The U.S. healthcare system needs adequate reserve capacity to address future pandemics.
The current U.S. healthcare delivery system doesn’t have the capacity to handle a pandemic like COVID-19. As the virus spread throughout the country, it exposed deficiencies in the availability of sufficient primary care, regular and intensive care unit beds, and ventilators. Maybe I’m being too simplistic, and most assuredly I’m old-fashioned, but it seems to me that restoring preparedness as a cultural norm might help improve U.S. healthcare. Human behavior has changed over the years—technology has changed, populations have changed, bacteria and viruses have changed—but we still run overly expensive, profit-oriented hospitals.
COVID-19 exposed all the deficiencies in healthcare that already existed and placed patients and healthcare workers at risk for preventable harm. Although an effective COVID-19 vaccine was developed, far too many people have refused to take it. With the Delta variant, many hospitals are overwhelmed with desperately ill unvaccinated patients. In the absence of functional, widely available primary care, the United States has established ad hoc systems to advise and treat many Americans, but these systems have failed. The attendant delays and expenses would have been avoidable had the virus not been politicized, which makes everything more difficult.

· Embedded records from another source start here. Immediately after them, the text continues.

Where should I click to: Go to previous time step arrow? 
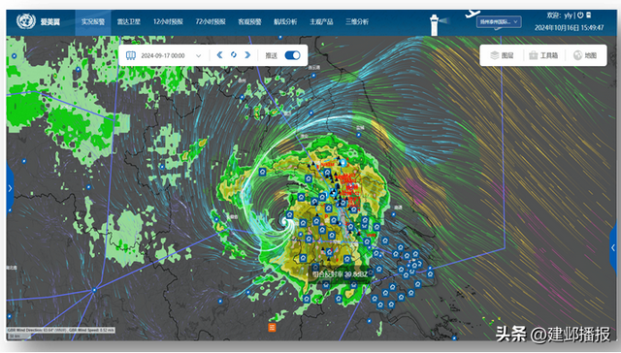pyautogui.click(x=220, y=55)
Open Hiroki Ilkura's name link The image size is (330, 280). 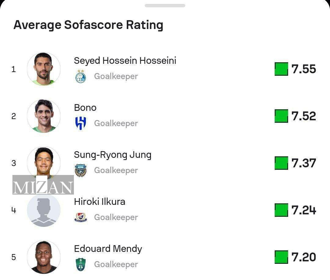[100, 202]
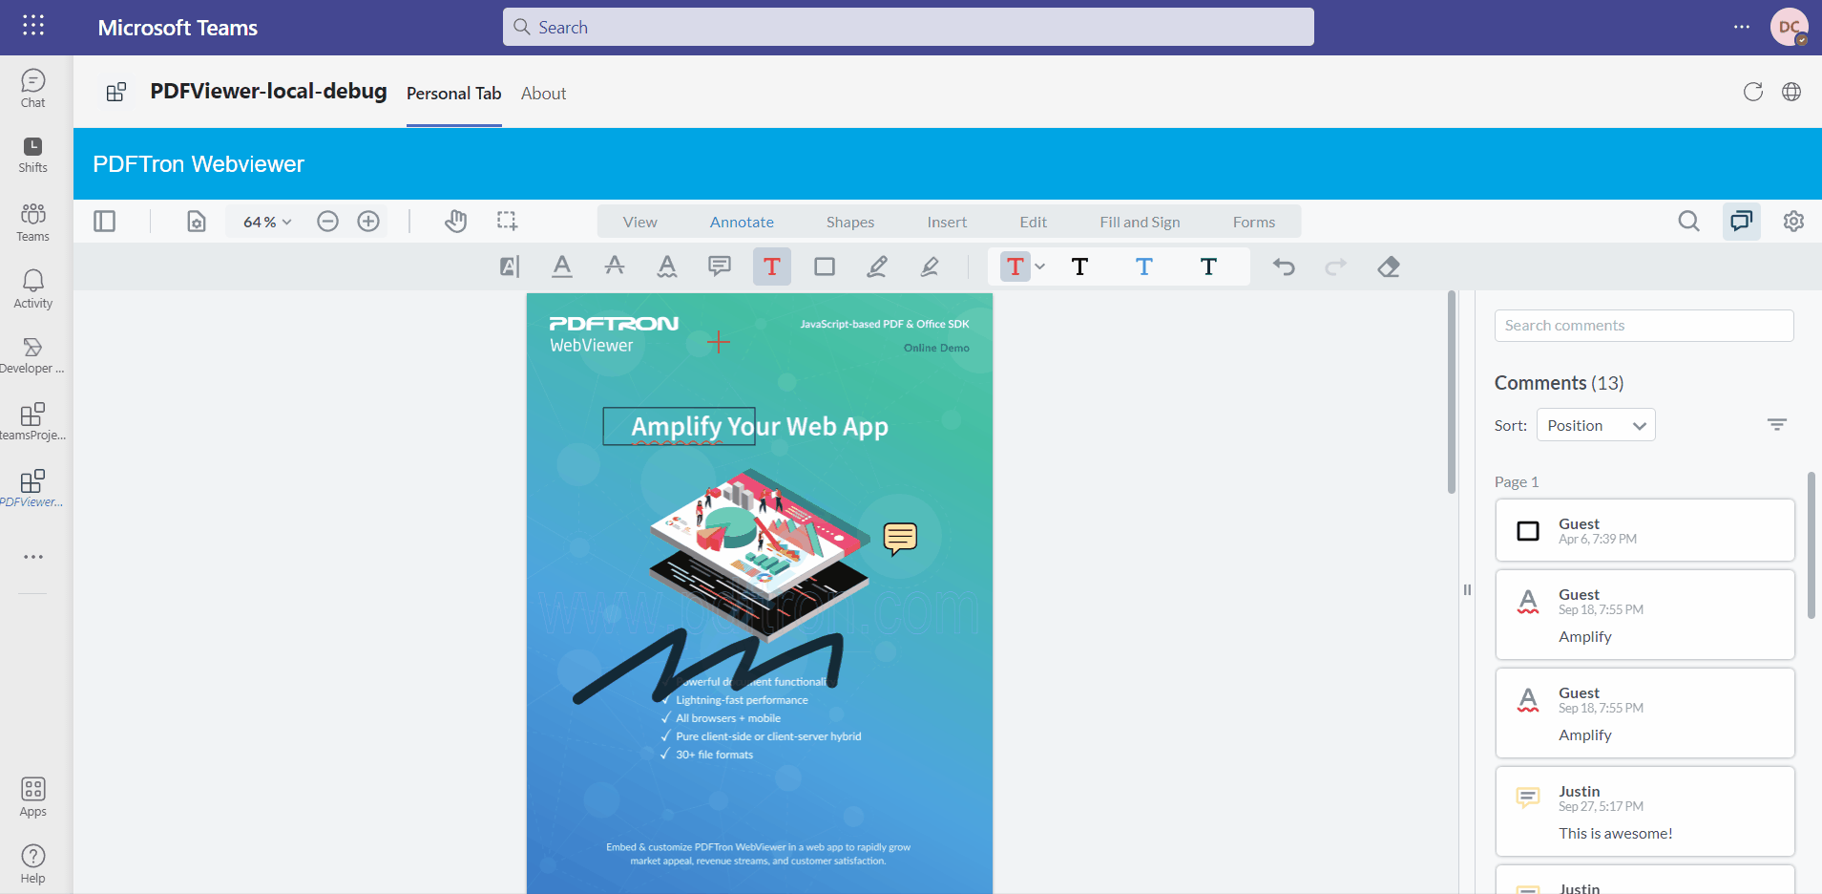
Task: Select the Pan hand tool
Action: [x=455, y=222]
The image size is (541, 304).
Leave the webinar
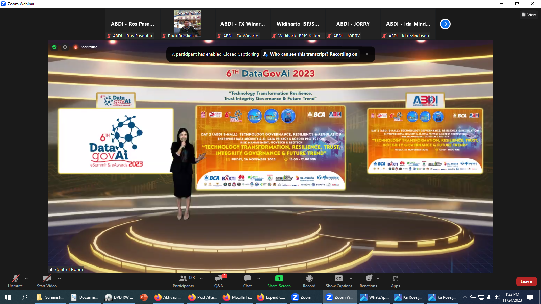[x=526, y=281]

Another problem facing the U.S. healthcare system is its lack of reserve capacity to handle crises of the type the country is now experiencing. For example, the system’s supply of hospital beds has been declining for the past two decades because of hospital closures and mergers. Now, in too many areas, patients are lining up on gurneys in frantically busy emergency departments with patients overflowing into the halls of hospital floors—and even to tents outside. These issues are particularly acute in rural areas, where shortages of health professionals and emergency facilities are routine in normal times.
For years, epidemiologists have warned us of the possibility of catastrophic epidemics of new flu-like illnesses, but the U.S. delivery system wasn’t ready. Among many other reasons for this lack of preparedness, the Centers for Medicare and Medicaid Services doesn’t factor in the costs of stand-by capacity in its routine payments to hospitals, which limits hospitals’ ability to build and maintain the extra beds and supplies that might be required.
The current pandemic should trigger a careful examination of the reserve capacity needed to manage a comparable future event. The first step is to determine how to create that reserve. This might begin with a public–private task force, chaired by the Secretary of Health and Human Services, which would develop and submit recommendations for how to protect medical personnel from highly infectious agents such as the novel coronavirus and to ensure an adequate supply of health professionals if their ranks are depleted by illness.
Hopefully, the COVID-19 pandemic will spur Congress to finally develop and fund a plan to create a critically needed reserve capacity.